Passing in a longer array than a function expects

In Fortran one is allowed to pass a longer array than a function expects:

program array_test
implicit none
integer, allocatable :: x(:)
allocate(x(10))
x = 1
call f(5, x)

contains

    subroutine f(n, x)
    integer, intent(in) :: n
    integer, intent(in) :: x(n)
    print *, x
    end subroutine

end program

This will pass with bounds checking on (e.g., gfortran -W -Wall -fcheck=all) and print:

           1           1           1           1           1

If the array is shorter, say, you do allocate(x(4)), then it fails bounds checking.

Does anyone know the use case when you want to pass longer arrays to functions like this? Was this needed in F77 somehow? Is it still needed in modern Fortran?

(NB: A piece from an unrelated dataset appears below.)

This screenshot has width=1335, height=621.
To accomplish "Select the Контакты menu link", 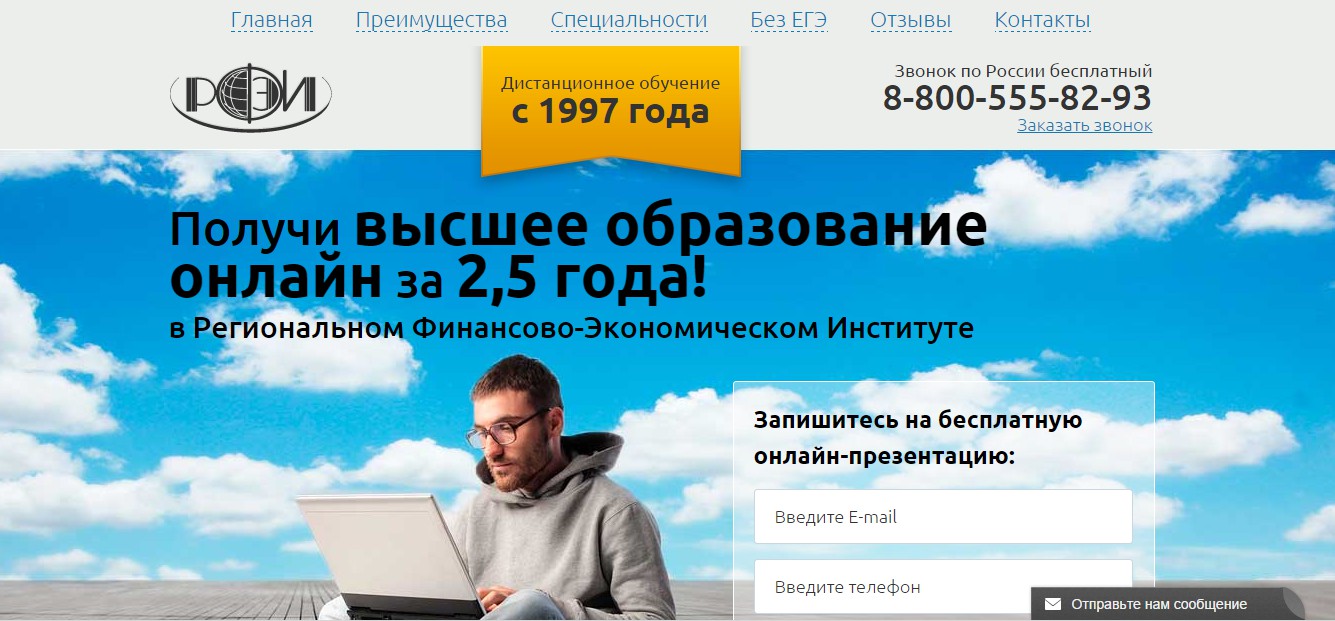I will point(1042,20).
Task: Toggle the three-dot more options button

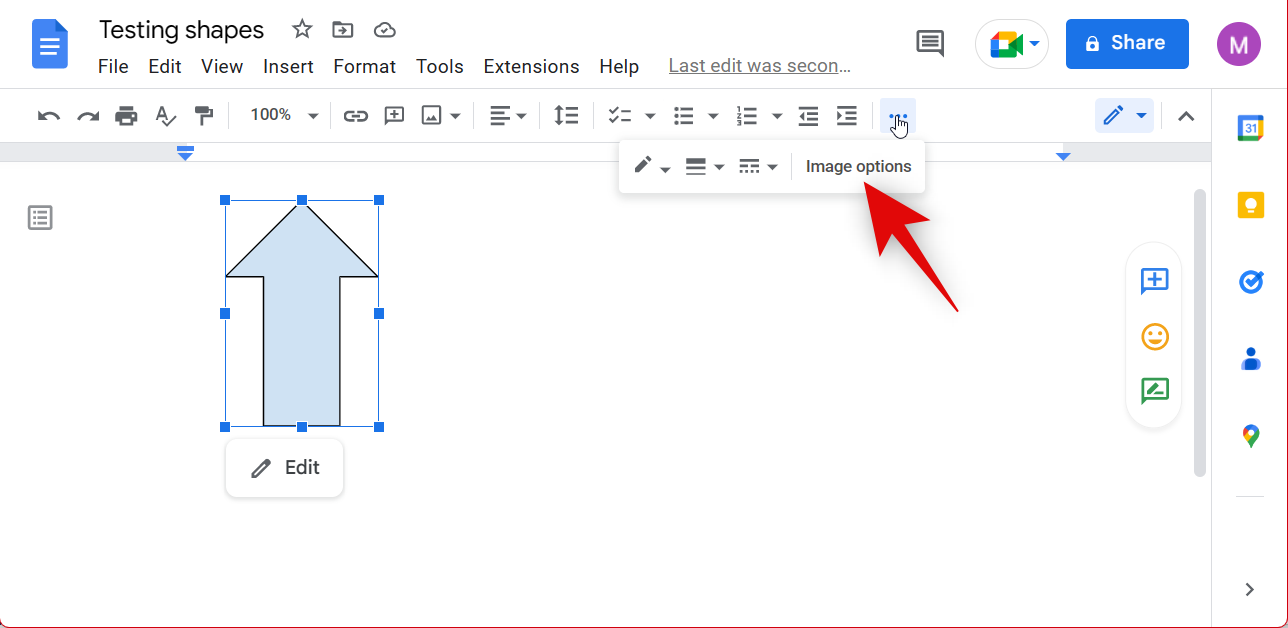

The reason I am asking is that we are implementing bounds checking in LFortran and we first implemented a requirement that the array has to be exactly the same size, which triggered failures in some 3rd-party codes, but it seems that every time it failed it was what I would consider an actual bug in the code, typically an off-by-one error. Technically it’s valid Fortran (I think), but it didn’t seem intended.

So I was hoping to understand what use cases people have for this feature. For my codes I can’t think of one right now, I would like the compiler to tell me if I am passing in a longer array by a mistake.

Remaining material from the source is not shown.